Even though the Pi is cool, it didn’t supply what I really wanted from it, which is simultaneous output on SDTV and HDMI. It also turns out that it’s unable to handle a large portion of the video streams and apps out there on the web, seemingly because the lack of processing power vs. the resolution of these streams (running Kodi, which I suppose is the best optimized application for the Pi). So as a catch-all media center attached to a TV set, it’s rather useless.
Starting
- Used the 2016-11-25-raspbian-jessie.zip image
- Raspbian: To get remote access over ssh, do “service ssh start” and login as “pi” with password “raspberry”. Best to remove these before really working. To make ssh permanent, go
# systemctl enable ssh
- Cheap USB charger from Ebay didn’t hold the system up, and a reboot occurred every time the system attempted to boot up. The original LG G4 charger is strong enough, though.
- Kodi installed cleanly with
# apt-get update
# apt-get install --install-suggests kodi
# apt-get install --install-suggests vlc
- … but it seems like vlc doesn’t use video acceleration, and I tried a lot to make it work. It didn’t. So it’s quite useless.
- Enabling Composite output: Use a four-lead 3.5mm plug (a stereo plug doesn’t work). The Samsung screen refused to work, but Radiance detected the signal OK.
I used old Canon Powershot’s video cable, but attached to the RED plug for video, and not the yellow.

--- COLLECTED MATERIAL ---
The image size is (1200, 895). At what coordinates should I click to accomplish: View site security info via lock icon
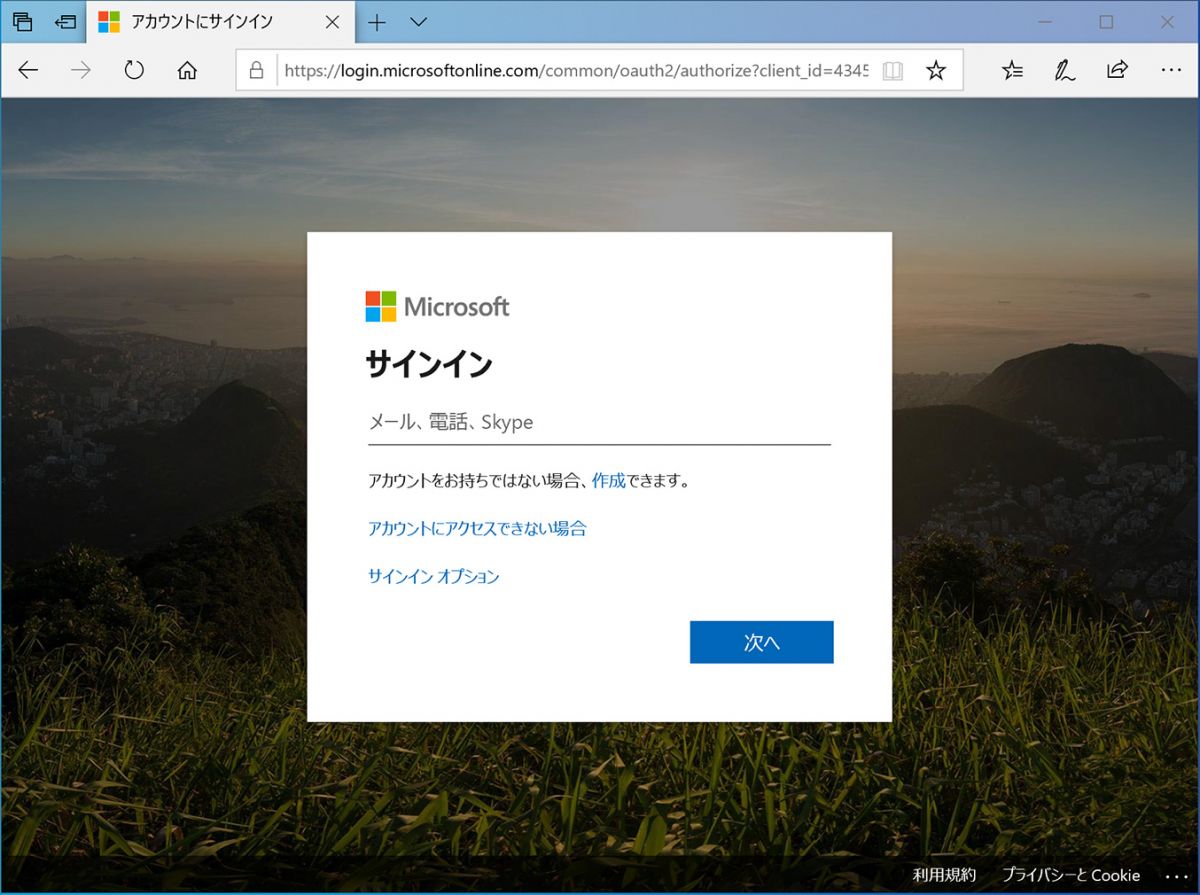257,70
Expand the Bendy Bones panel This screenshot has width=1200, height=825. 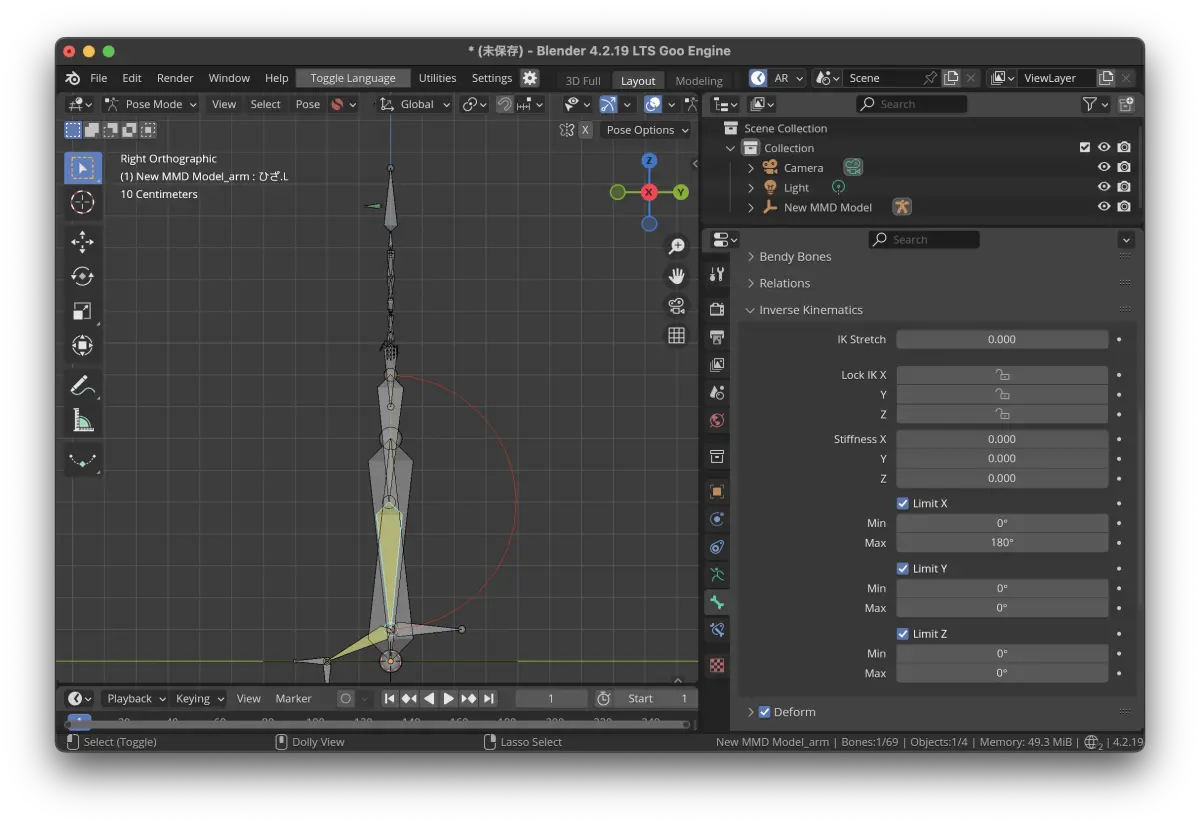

--- EXERCISE ---
Answer these questions from the Raspberry Pi notes:
1. Which image file was used?
2. Which charger was strong enough to keep the system up?
3. Which colored plug of the Canon Powershot video cable was used for video?
The listing has no role in this exercise.

--- THE RESPONSE ---
1. The 2016-11-25-raspbian-jessie.zip image.
2. The original LG G4 charger.
3. The red plug.